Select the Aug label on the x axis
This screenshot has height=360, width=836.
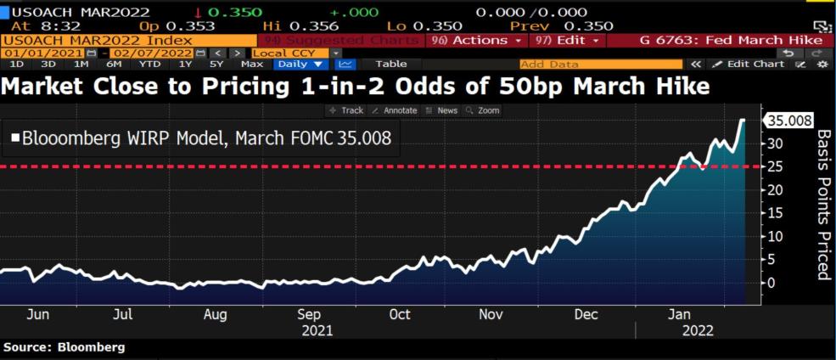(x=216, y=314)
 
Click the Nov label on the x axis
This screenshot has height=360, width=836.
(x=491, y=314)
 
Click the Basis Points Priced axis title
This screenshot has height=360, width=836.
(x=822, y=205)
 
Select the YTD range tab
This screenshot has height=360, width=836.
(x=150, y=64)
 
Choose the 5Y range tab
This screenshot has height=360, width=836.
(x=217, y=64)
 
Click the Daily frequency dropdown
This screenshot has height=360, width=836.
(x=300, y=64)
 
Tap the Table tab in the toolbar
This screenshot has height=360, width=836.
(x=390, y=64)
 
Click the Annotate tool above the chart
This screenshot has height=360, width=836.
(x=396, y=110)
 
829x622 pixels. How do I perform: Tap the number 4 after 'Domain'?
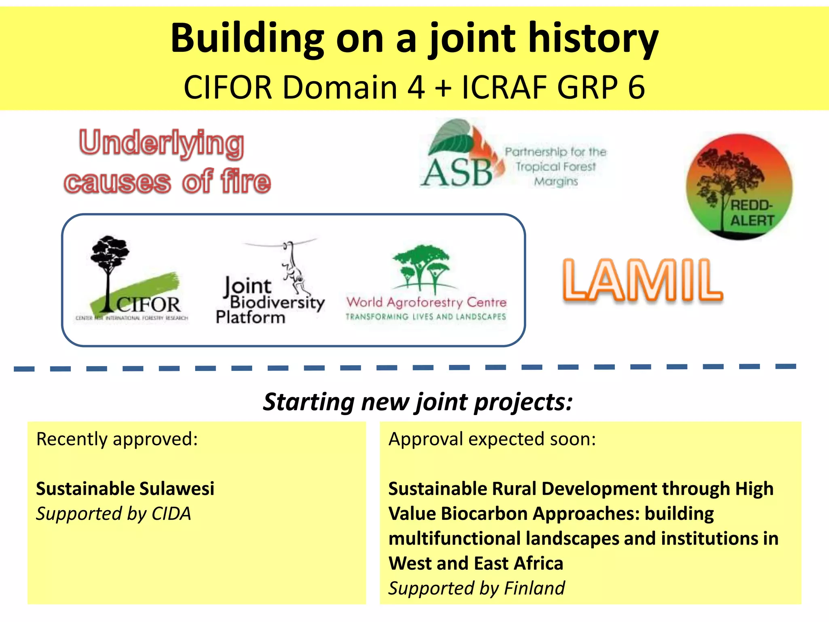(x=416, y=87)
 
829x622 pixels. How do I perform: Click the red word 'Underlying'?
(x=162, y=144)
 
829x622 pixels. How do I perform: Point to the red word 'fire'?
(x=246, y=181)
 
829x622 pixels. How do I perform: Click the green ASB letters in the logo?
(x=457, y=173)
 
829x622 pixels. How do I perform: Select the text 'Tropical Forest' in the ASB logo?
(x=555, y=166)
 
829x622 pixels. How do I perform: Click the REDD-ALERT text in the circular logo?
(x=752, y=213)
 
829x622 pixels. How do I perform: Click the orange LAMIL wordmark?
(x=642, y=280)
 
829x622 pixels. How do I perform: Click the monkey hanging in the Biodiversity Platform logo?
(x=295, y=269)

++++++++

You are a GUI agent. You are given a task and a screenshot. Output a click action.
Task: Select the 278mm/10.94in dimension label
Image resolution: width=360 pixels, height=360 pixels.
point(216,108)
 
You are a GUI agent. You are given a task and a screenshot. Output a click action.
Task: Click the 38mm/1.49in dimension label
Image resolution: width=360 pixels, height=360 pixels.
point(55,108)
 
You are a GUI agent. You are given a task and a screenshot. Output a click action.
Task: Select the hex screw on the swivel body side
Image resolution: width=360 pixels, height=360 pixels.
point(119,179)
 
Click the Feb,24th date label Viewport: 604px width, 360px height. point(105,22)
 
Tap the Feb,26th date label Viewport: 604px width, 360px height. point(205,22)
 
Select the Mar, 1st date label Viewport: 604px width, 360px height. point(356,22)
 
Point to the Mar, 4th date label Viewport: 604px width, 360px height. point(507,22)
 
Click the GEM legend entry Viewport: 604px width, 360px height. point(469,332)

++++++++

- _Task details_: Can you output, word for word, the lines of the items starting with the line that contains "829x622 pixels. How do I perform: Click the red word" and going on through the line that contains "(x=295, y=269)", with both of those lines included?

- _Worked solution_:
829x622 pixels. How do I perform: Click the red word 'Underlying'?
(x=162, y=144)
 
829x622 pixels. How do I perform: Point to the red word 'fire'?
(x=246, y=181)
 
829x622 pixels. How do I perform: Click the green ASB letters in the logo?
(x=457, y=173)
 
829x622 pixels. How do I perform: Select the text 'Tropical Forest' in the ASB logo?
(x=555, y=166)
 
829x622 pixels. How do I perform: Click the REDD-ALERT text in the circular logo?
(x=752, y=213)
 
829x622 pixels. How do I perform: Click the orange LAMIL wordmark?
(x=642, y=280)
 
829x622 pixels. How do I perform: Click the monkey hanging in the Biodiversity Platform logo?
(x=295, y=269)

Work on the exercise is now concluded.